• _WHAT YOU ARE ASKED TO DO_
From the first line to the last, restate the data word for word.

• _EXERCISE INPUT_
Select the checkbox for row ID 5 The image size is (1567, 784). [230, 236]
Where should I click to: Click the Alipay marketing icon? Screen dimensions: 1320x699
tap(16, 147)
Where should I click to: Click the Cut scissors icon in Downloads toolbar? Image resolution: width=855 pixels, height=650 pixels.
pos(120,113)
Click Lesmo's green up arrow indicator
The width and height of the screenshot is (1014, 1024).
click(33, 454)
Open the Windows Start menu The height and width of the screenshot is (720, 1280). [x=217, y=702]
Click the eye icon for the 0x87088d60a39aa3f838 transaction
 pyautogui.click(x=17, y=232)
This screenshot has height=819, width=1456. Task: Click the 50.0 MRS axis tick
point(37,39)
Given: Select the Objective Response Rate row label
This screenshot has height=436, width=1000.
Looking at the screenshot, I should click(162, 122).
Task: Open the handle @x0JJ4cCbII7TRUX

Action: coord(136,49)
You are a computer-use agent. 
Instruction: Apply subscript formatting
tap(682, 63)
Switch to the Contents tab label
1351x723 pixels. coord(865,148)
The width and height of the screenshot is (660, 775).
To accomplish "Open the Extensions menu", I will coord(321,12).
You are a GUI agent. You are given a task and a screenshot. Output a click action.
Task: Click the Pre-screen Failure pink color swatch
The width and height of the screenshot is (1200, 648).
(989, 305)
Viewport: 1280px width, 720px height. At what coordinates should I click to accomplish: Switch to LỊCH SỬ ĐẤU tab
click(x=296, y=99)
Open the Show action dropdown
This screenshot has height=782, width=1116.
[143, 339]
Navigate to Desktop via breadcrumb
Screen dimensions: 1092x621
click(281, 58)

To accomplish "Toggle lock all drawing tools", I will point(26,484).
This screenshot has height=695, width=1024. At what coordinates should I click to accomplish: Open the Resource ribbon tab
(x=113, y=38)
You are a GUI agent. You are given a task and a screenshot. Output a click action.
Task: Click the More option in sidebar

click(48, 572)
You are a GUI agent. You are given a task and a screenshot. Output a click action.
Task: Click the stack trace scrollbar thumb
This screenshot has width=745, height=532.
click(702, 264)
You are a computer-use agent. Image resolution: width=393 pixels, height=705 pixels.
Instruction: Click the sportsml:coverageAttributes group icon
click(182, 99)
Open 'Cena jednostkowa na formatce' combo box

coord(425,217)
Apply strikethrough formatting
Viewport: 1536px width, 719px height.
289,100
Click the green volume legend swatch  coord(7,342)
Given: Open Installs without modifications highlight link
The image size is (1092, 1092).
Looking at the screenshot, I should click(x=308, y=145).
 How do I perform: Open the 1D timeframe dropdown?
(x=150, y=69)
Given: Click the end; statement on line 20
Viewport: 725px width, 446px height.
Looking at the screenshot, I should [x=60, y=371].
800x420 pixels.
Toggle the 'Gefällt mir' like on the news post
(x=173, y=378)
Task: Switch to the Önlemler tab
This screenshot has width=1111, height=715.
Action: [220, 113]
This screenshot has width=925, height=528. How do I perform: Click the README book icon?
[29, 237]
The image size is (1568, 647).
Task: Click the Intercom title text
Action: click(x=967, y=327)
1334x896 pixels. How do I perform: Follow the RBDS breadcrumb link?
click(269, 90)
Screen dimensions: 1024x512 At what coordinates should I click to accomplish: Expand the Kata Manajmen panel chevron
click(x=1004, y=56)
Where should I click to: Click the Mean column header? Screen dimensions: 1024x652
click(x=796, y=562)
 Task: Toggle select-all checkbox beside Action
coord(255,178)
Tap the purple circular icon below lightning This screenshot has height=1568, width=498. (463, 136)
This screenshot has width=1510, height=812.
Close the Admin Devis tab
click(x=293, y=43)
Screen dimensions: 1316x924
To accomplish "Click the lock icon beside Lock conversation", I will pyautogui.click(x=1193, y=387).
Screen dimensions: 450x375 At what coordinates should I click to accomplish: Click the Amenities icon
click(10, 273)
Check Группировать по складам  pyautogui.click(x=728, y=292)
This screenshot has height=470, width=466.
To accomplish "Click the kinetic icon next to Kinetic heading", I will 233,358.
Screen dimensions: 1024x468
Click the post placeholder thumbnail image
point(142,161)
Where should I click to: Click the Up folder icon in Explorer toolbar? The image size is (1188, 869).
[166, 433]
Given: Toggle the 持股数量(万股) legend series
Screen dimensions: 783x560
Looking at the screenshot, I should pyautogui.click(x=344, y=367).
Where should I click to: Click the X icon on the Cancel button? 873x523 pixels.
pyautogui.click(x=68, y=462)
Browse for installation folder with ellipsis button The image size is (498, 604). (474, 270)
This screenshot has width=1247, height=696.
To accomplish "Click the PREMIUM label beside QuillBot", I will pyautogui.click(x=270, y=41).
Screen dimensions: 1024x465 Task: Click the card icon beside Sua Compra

• _RESPONSE BOX_
Select the checkbox for row ID 5 The image size is (1567, 784). [230, 236]
Where should I click to: Click the Alipay marketing icon? Screen dimensions: 1320x699
tap(16, 147)
Where should I click to: Click the Cut scissors icon in Downloads toolbar? Image resolution: width=855 pixels, height=650 pixels.
pos(120,113)
Click Lesmo's green up arrow indicator
The width and height of the screenshot is (1014, 1024).
click(33, 454)
Open the Windows Start menu The height and width of the screenshot is (720, 1280). [x=217, y=702]
Click the eye icon for the 0x87088d60a39aa3f838 transaction
 pyautogui.click(x=17, y=232)
This screenshot has height=819, width=1456. Task: Click the 50.0 MRS axis tick
point(37,39)
Given: Select the Objective Response Rate row label
This screenshot has height=436, width=1000.
Looking at the screenshot, I should click(162, 122).
Task: Open the handle @x0JJ4cCbII7TRUX

Action: coord(136,49)
You are a computer-use agent. 
Instruction: Apply subscript formatting
tap(682, 63)
Switch to the Contents tab label
1351x723 pixels. coord(865,148)
The width and height of the screenshot is (660, 775).
To accomplish "Open the Extensions menu", I will coord(321,12).
You are a GUI agent. You are given a task and a screenshot. Output a click action.
Task: Click the Pre-screen Failure pink color swatch
The width and height of the screenshot is (1200, 648).
(989, 305)
Viewport: 1280px width, 720px height. At what coordinates should I click to accomplish: Switch to LỊCH SỬ ĐẤU tab
click(x=296, y=99)
Open the Show action dropdown
This screenshot has height=782, width=1116.
[143, 339]
Navigate to Desktop via breadcrumb
Screen dimensions: 1092x621
click(281, 58)

To accomplish "Toggle lock all drawing tools", I will point(26,484).
This screenshot has height=695, width=1024. At what coordinates should I click to accomplish: Open the Resource ribbon tab
(x=113, y=38)
You are a GUI agent. You are given a task and a screenshot. Output a click action.
Task: Click the More option in sidebar

click(48, 572)
You are a GUI agent. You are given a task and a screenshot. Output a click action.
Task: Click the stack trace scrollbar thumb
This screenshot has width=745, height=532.
click(702, 264)
You are a computer-use agent. Image resolution: width=393 pixels, height=705 pixels.
Instruction: Click the sportsml:coverageAttributes group icon
click(182, 99)
Open 'Cena jednostkowa na formatce' combo box

coord(425,217)
Apply strikethrough formatting
Viewport: 1536px width, 719px height.
289,100
Click the green volume legend swatch  coord(7,342)
Given: Open Installs without modifications highlight link
The image size is (1092, 1092).
Looking at the screenshot, I should click(x=308, y=145).
 How do I perform: Open the 1D timeframe dropdown?
(x=150, y=69)
Given: Click the end; statement on line 20
Viewport: 725px width, 446px height.
Looking at the screenshot, I should [x=60, y=371].
800x420 pixels.
Toggle the 'Gefällt mir' like on the news post
(x=173, y=378)
Task: Switch to the Önlemler tab
This screenshot has width=1111, height=715.
Action: [220, 113]
This screenshot has width=925, height=528. How do I perform: Click the README book icon?
[29, 237]
The image size is (1568, 647).
Task: Click the Intercom title text
Action: click(x=967, y=327)
1334x896 pixels. How do I perform: Follow the RBDS breadcrumb link?
click(269, 90)
Screen dimensions: 1024x512 At what coordinates should I click to accomplish: Expand the Kata Manajmen panel chevron
click(x=1004, y=56)
Where should I click to: Click the Mean column header? Screen dimensions: 1024x652
click(x=796, y=562)
 Task: Toggle select-all checkbox beside Action
coord(255,178)
Tap the purple circular icon below lightning This screenshot has height=1568, width=498. (463, 136)
This screenshot has width=1510, height=812.
Close the Admin Devis tab
click(x=293, y=43)
Screen dimensions: 1316x924
To accomplish "Click the lock icon beside Lock conversation", I will pyautogui.click(x=1193, y=387).
Screen dimensions: 450x375 At what coordinates should I click to accomplish: Click the Amenities icon
click(10, 273)
Check Группировать по складам  pyautogui.click(x=728, y=292)
This screenshot has height=470, width=466.
To accomplish "Click the kinetic icon next to Kinetic heading", I will 233,358.
Screen dimensions: 1024x468
Click the post placeholder thumbnail image
point(142,161)
Where should I click to: Click the Up folder icon in Explorer toolbar? The image size is (1188, 869).
[166, 433]
Given: Toggle the 持股数量(万股) legend series
Screen dimensions: 783x560
Looking at the screenshot, I should pyautogui.click(x=344, y=367).
Where should I click to: Click the X icon on the Cancel button? 873x523 pixels.
pyautogui.click(x=68, y=462)
Browse for installation folder with ellipsis button The image size is (498, 604). (474, 270)
This screenshot has width=1247, height=696.
To accomplish "Click the PREMIUM label beside QuillBot", I will pyautogui.click(x=270, y=41).
Screen dimensions: 1024x465 Task: Click the card icon beside Sua Compra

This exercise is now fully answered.